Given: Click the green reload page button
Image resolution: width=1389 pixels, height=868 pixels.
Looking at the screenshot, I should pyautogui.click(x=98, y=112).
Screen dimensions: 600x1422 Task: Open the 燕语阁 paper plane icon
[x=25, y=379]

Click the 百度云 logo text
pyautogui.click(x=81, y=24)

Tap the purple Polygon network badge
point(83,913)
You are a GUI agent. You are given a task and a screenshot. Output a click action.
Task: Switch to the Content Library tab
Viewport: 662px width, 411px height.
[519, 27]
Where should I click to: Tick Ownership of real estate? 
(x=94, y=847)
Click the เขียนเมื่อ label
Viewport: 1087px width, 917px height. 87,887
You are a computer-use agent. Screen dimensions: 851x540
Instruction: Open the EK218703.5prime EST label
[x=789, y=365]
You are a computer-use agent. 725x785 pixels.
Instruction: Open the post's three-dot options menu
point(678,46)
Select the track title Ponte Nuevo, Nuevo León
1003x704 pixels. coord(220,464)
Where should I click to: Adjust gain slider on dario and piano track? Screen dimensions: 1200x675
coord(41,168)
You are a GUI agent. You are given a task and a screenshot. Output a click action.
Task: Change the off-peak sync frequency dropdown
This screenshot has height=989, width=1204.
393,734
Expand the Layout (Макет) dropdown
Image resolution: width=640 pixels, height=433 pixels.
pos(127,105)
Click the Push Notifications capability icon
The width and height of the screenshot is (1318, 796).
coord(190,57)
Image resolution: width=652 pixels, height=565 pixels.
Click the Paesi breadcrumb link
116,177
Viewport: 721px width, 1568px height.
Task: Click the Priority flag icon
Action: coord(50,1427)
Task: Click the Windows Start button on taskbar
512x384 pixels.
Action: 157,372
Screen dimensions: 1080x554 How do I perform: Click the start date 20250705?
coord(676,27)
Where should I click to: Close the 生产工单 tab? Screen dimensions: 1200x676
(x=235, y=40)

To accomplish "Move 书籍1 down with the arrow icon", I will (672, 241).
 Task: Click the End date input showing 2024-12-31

..........

§ **What to produce**:
Your job is to output all of the material exactly.

§ **Your response**:
Given: Click the green reload page button
Image resolution: width=1389 pixels, height=868 pixels.
Looking at the screenshot, I should pyautogui.click(x=98, y=112).
Screen dimensions: 600x1422 Task: Open the 燕语阁 paper plane icon
[x=25, y=379]

Click the 百度云 logo text
pyautogui.click(x=81, y=24)

Tap the purple Polygon network badge
point(83,913)
You are a GUI agent. You are given a task and a screenshot. Output a click action.
Task: Switch to the Content Library tab
Viewport: 662px width, 411px height.
[519, 27]
Where should I click to: Tick Ownership of real estate? 
(x=94, y=847)
Click the เขียนเมื่อ label
Viewport: 1087px width, 917px height. 87,887
You are a computer-use agent. Screen dimensions: 851x540
Instruction: Open the EK218703.5prime EST label
[x=789, y=365]
You are a computer-use agent. 725x785 pixels.
Instruction: Open the post's three-dot options menu
point(678,46)
Select the track title Ponte Nuevo, Nuevo León
1003x704 pixels. coord(220,464)
Where should I click to: Adjust gain slider on dario and piano track? Screen dimensions: 1200x675
coord(41,168)
You are a GUI agent. You are given a task and a screenshot. Output a click action.
Task: Change the off-peak sync frequency dropdown
This screenshot has height=989, width=1204.
393,734
Expand the Layout (Макет) dropdown
Image resolution: width=640 pixels, height=433 pixels.
pos(127,105)
Click the Push Notifications capability icon
The width and height of the screenshot is (1318, 796).
coord(190,57)
Image resolution: width=652 pixels, height=565 pixels.
Click the Paesi breadcrumb link
116,177
Viewport: 721px width, 1568px height.
Task: Click the Priority flag icon
Action: coord(50,1427)
Task: Click the Windows Start button on taskbar
512x384 pixels.
Action: 157,372
Screen dimensions: 1080x554 How do I perform: Click the start date 20250705?
coord(676,27)
Where should I click to: Close the 生产工单 tab? Screen dimensions: 1200x676
(x=235, y=40)

To accomplish "Move 书籍1 down with the arrow icon", I will (672, 241).
 Task: Click the End date input showing 2024-12-31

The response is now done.